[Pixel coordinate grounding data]
◆ ◆ ◆
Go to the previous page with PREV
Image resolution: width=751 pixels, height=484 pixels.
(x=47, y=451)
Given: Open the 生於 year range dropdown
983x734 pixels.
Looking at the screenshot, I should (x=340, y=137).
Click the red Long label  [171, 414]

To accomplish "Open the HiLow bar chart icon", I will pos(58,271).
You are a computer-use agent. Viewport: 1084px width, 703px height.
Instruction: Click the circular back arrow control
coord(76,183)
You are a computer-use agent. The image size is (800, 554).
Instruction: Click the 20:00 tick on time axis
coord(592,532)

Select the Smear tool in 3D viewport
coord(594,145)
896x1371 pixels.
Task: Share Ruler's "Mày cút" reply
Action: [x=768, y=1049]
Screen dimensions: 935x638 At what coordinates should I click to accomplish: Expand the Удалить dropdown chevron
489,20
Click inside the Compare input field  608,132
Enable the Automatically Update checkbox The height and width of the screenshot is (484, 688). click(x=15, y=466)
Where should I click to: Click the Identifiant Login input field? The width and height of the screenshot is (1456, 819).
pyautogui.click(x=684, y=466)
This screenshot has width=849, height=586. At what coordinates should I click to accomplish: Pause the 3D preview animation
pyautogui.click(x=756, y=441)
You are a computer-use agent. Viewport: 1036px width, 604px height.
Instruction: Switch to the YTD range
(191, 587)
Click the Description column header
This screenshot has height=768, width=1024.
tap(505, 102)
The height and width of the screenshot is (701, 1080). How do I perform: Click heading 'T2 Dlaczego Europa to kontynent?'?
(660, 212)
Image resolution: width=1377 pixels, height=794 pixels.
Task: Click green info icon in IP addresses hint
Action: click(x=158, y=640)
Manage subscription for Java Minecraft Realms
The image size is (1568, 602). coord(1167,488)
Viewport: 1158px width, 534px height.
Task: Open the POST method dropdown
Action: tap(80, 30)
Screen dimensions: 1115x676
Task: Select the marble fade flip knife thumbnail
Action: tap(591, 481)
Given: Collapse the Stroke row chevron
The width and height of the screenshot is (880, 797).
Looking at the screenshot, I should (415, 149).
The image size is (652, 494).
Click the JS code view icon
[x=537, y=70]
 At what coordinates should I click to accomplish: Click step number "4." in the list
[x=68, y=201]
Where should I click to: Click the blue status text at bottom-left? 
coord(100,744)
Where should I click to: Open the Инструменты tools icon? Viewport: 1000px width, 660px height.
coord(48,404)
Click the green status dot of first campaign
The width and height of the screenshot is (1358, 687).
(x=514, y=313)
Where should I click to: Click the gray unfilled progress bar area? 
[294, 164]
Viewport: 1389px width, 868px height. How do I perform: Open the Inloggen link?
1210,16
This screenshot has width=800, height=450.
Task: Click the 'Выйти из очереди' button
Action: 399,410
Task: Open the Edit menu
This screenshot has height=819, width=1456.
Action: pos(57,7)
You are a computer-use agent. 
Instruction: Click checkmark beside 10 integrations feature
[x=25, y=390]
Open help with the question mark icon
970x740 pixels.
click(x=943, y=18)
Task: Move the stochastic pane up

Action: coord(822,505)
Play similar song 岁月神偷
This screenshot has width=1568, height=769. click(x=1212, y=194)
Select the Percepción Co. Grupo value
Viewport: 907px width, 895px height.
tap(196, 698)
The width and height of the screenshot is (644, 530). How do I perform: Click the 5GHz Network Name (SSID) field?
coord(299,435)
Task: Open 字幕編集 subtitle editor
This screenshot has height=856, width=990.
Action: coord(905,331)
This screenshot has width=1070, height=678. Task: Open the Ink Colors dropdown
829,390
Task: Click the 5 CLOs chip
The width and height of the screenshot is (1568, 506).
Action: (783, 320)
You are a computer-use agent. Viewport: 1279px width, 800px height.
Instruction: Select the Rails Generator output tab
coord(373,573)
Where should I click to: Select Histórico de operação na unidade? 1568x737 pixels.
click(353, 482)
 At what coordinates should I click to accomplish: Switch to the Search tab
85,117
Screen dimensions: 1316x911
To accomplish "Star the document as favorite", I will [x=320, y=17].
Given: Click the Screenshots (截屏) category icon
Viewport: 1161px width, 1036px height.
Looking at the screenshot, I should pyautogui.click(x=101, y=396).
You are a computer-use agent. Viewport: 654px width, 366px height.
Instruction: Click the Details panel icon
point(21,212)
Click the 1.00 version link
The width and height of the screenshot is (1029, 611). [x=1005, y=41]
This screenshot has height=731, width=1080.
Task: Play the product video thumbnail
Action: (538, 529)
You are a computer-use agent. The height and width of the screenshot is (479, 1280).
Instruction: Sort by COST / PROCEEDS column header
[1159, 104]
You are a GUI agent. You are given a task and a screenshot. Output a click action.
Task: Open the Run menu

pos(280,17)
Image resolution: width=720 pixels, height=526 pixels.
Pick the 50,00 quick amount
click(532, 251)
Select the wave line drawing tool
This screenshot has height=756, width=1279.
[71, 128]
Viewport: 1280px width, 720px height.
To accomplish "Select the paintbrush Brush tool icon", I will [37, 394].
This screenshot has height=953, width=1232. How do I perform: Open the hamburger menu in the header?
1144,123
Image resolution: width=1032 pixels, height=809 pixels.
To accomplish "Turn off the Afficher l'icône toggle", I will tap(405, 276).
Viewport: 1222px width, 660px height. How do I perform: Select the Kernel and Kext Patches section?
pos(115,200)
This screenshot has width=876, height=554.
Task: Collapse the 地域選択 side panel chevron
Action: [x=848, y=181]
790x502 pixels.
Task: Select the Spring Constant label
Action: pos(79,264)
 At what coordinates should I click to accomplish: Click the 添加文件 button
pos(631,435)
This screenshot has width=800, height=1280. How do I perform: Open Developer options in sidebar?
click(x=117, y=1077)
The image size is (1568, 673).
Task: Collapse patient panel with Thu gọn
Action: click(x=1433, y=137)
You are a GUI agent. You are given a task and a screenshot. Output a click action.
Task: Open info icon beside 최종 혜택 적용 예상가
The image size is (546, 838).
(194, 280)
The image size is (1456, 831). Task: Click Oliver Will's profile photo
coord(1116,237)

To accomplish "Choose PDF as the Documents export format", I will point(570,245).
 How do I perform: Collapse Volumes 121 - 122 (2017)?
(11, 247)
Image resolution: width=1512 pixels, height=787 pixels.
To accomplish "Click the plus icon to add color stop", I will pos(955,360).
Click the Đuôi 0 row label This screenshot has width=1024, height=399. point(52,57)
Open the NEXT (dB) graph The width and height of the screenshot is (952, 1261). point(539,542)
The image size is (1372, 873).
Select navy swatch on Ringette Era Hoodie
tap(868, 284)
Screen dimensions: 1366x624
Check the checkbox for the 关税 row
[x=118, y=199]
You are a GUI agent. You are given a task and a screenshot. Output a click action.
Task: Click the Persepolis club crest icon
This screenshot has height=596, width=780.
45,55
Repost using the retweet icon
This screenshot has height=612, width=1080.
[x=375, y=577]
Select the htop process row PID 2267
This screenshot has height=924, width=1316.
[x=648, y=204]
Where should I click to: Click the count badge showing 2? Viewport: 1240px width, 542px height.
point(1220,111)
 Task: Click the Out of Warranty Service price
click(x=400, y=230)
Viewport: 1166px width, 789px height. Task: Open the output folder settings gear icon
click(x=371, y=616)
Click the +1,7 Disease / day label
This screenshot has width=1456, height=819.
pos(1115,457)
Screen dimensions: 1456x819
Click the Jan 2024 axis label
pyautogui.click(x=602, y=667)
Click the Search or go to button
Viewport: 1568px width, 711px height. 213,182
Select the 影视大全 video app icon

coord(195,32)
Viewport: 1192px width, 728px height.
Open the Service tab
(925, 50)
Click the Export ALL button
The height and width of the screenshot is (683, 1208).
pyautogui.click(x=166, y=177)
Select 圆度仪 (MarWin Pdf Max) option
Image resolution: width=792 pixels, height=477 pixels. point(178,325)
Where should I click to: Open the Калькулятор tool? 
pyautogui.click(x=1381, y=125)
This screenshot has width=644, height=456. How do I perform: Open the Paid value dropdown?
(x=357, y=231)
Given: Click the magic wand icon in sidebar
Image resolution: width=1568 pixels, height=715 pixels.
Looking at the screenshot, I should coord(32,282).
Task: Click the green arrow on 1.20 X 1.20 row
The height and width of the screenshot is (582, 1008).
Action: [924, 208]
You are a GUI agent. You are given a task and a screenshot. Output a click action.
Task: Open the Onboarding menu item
◆ ◆ ◆
▸ **REQUIRED ACTION**: Could you retype exactly the lines above from the one containing "Task: Click the green" through the last line of the records, both included, and nothing else?

▸ **OUTPUT OF THE TASK**:
Task: Click the green arrow on 1.20 X 1.20 row
The height and width of the screenshot is (582, 1008).
Action: [924, 208]
You are a GUI agent. You are given a task and a screenshot. Output a click action.
Task: Open the Onboarding menu item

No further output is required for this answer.